Mehrere Alternativen, die sich ein Trainer wünscht, obwohl sie ihn oft zu schwierigen Entscheidungen zwingen, hat Neuhaus für die offensive Mittelfeldreihe. Es zeichnet sich ab, dass er auf einen zentralen Spieler hinter einer Spitze setzt. Luca Dürholtz hat mit Aias Aosmann einen Herausforderer bekommen, der genauso gute Einsatzchancen hat.

Auf den Außenpositionen ist Dynamo sowohl hinten als auch vorn stark besetzt. Nils Teixeira und Fabian Müller sowie Justin Eilers und Marvin Stefaniak dürften zunächst erste Wahl sein, was bedeutet, dass Niklas Kreuzer und Sinan Tekerci – zwei Entdeckungen der Vorsaison – vorerst in Reserve blieben.

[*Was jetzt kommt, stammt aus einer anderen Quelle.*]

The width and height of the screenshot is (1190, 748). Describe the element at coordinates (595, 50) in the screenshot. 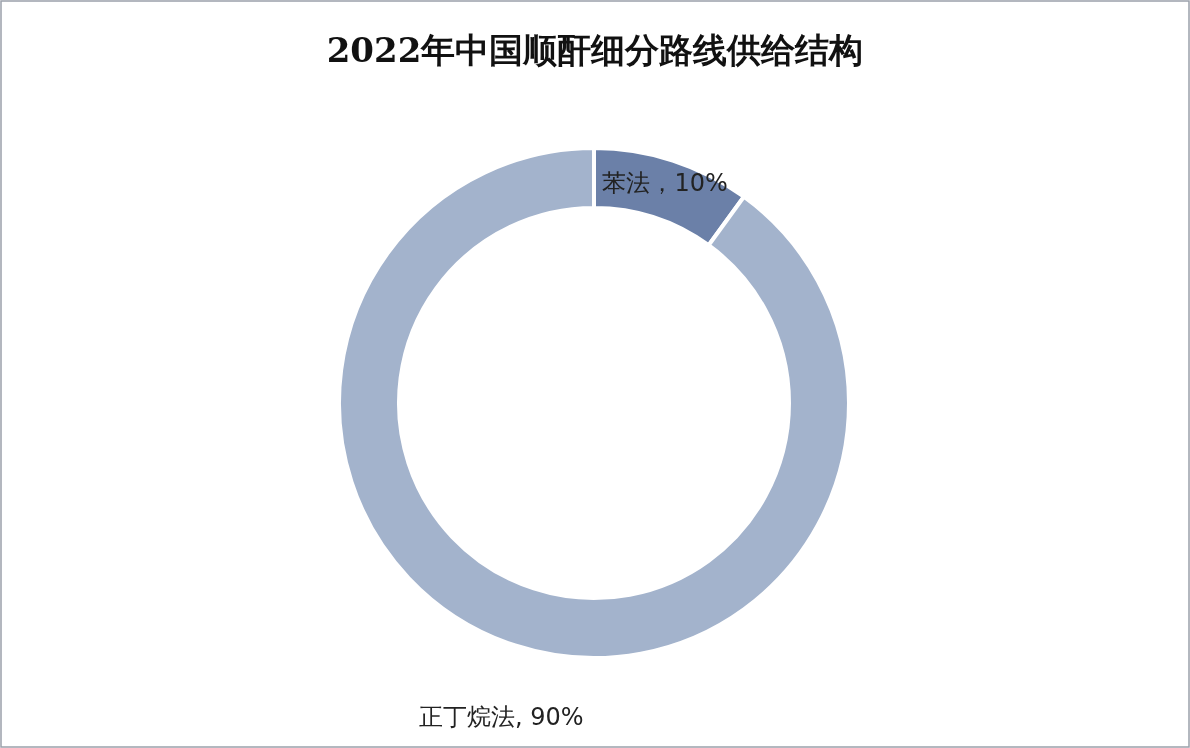

I see `chart-title: 2022年中国顺酐细分路线供给结构` at that location.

Bleiben die Torwart- und die Stürmerfrage: Patrick Wiegers oder Janis Blaswich? Pascal Testroet oder Tim Väyrynen? Diese Geheimnisse wird Neuhaus wohl mit der Aufstellung für den abschließenden Test am Sonnabend, 17.30 Uhr, beim FK Teplice lüften. „Ich werde dort keine Mannschaft aufbieten, von der sich sechs Spieler im ersten Meisterschaftsspiel auf der Bank wiederfinden“, sagt er und erklärt die Experimentierphase für beendet. „Ich werde nicht noch mal wild alles durcheinanderwirbeln. Das hat keinen Sinn. Die Mannschaft braucht auch etwas, woran sie sich festhalten kann.“

Neuhaus hat sein Puzzle fertig. Nur zeigen möchte er es nicht. Noch nicht.